The paper "Fault Detection and Classification of Aerospace Sensors using a VGG16-based Deep Neural Network" presents an innovative approach to enhance the robustness and efficiency of fault detection and classification (FDC) in aerospace sensors using advanced deep learning techniques.

Key Contributions:

  1. Transformation to Image-based Data Representation: The authors propose converting sensor measurement data into image format, known as imagefication. This allows the FDC problem to be recast as an issue of detecting abnormal regions within these images, leveraging powerful image recognition and processing techniques from the machine vision domain.
  2. Addressing Image Size Limitations: Prior research on imagefication-based FDC typically struggled with low-resolution images, necessitating the use of small convolutional kernels and shallow neural networks, which consequently limited detection performance.

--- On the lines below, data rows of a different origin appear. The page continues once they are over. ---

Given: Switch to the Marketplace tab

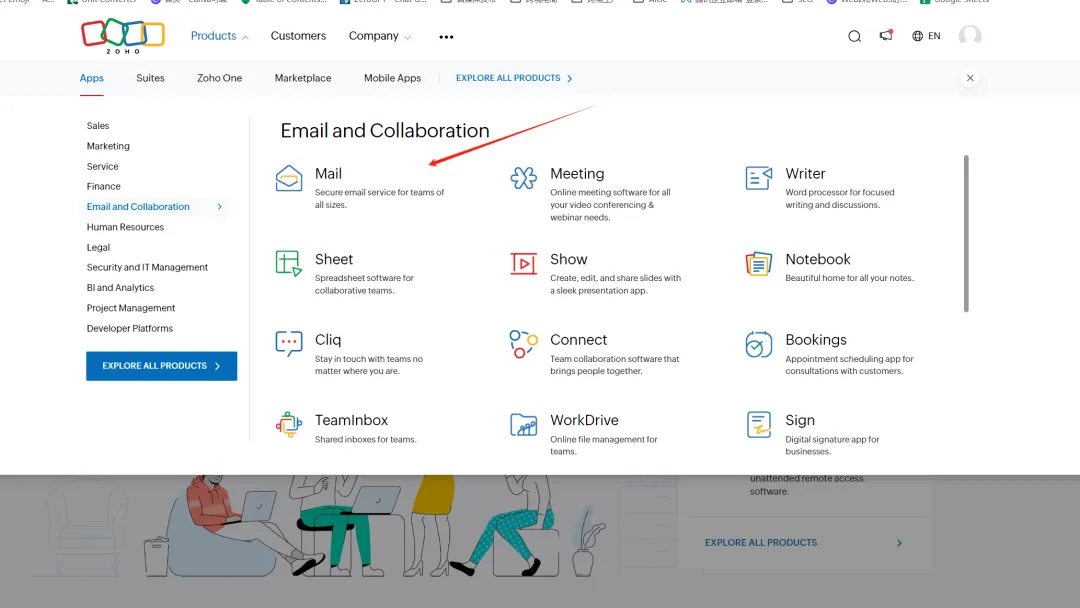Looking at the screenshot, I should (x=303, y=78).
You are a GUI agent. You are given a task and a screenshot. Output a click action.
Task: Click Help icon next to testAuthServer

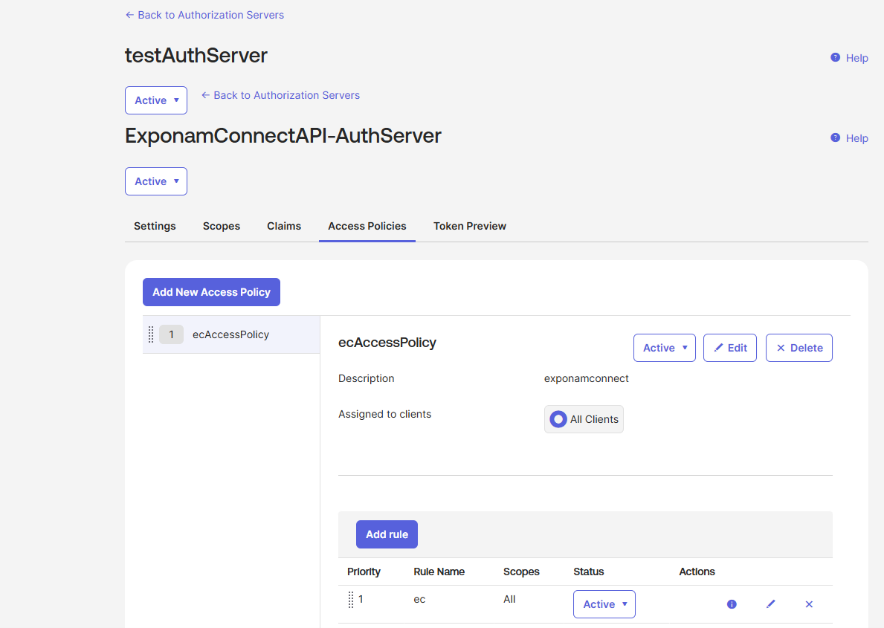(x=835, y=58)
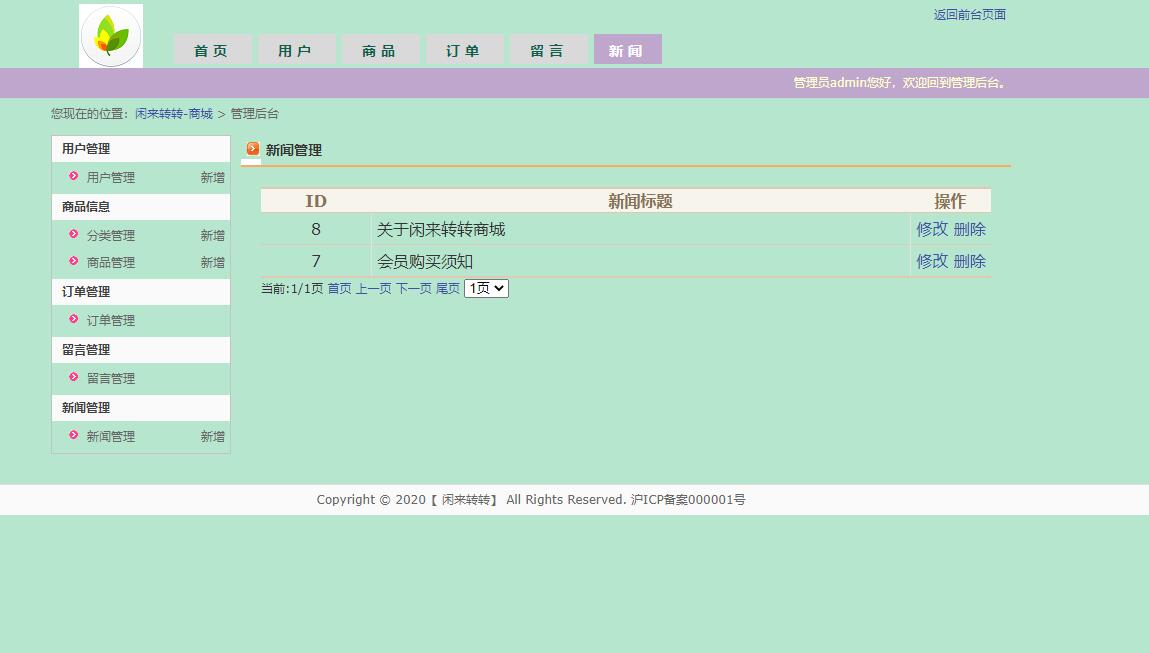Click the site logo image

coord(110,36)
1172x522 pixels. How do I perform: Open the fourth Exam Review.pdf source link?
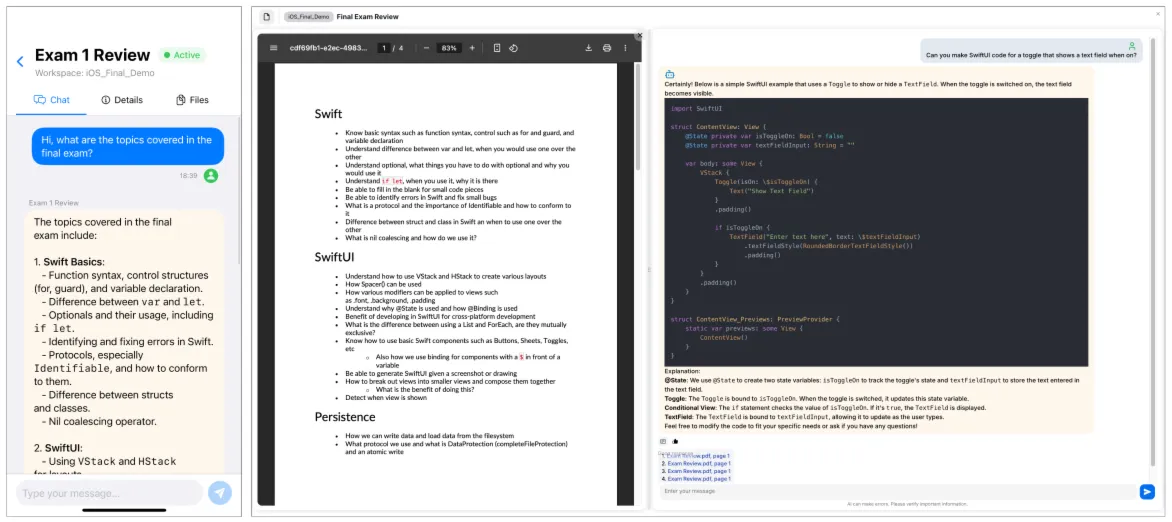(698, 479)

To ameliorate this, the paper introduces a data augmentation method that increases the size of the stacked image to better fit the input requirements of deeper neural networks like VGG16.
  3. VGG16-based Model Training and Fine-Tuning: The paper employs VGG16, a well-known deep neural network from the machine vision field, as the backbone for the FDC task. By fine-tuning the pre-trained VGG16 on the augmented image data from the aerospace sensors, the authors achieve an enhanced classification performance.
  4. Model Pruning for Efficiency: To reduce the computational overhead, the authors implement model pruning on the fine-tuned VGG16 network. Model pruning helps in truncating and compressing the network, resulting in faster inference times without a significant drop in accuracy.
  5. Explainability with CAM: For interpretability, the paper utilizes Class Activation Mapping (CAM). CAM helps to visualize which regions of the input image are contributing to the final decision of the network, providing insights into the internal operations of the FDC neural network. This explainability is crucial for validating the model's decisions in safety-critical aerospace applications.

Results:

The proposed FDC neural network, developed through data augmentation, fine-tuning of VGG16, and model pruning:

  • Achieves a fault detection accuracy of 98.90% across four different aircraft and five flight conditions.
  • Demonstrates a running time of 26 milliseconds, making it suitable for real-time applications.
  • Provides adequate explainability through CAM, effectively verifying the model’s decision-making process.

Conclusion:

This paper introduces a novel and effective approach for FDC in aerospace sensors by leveraging advanced image-based data representation and deep learning techniques. The combination of data augmentation, deep network fine-tuning, and model pruning leads to high accuracy and operational efficiency, while the use of CAM provides valuable insights into the model's internal workings. This research not only pushes the boundaries of traditional model-based FDC methods but also opens avenues for more complex and reliable fault detection systems in aerospace applications.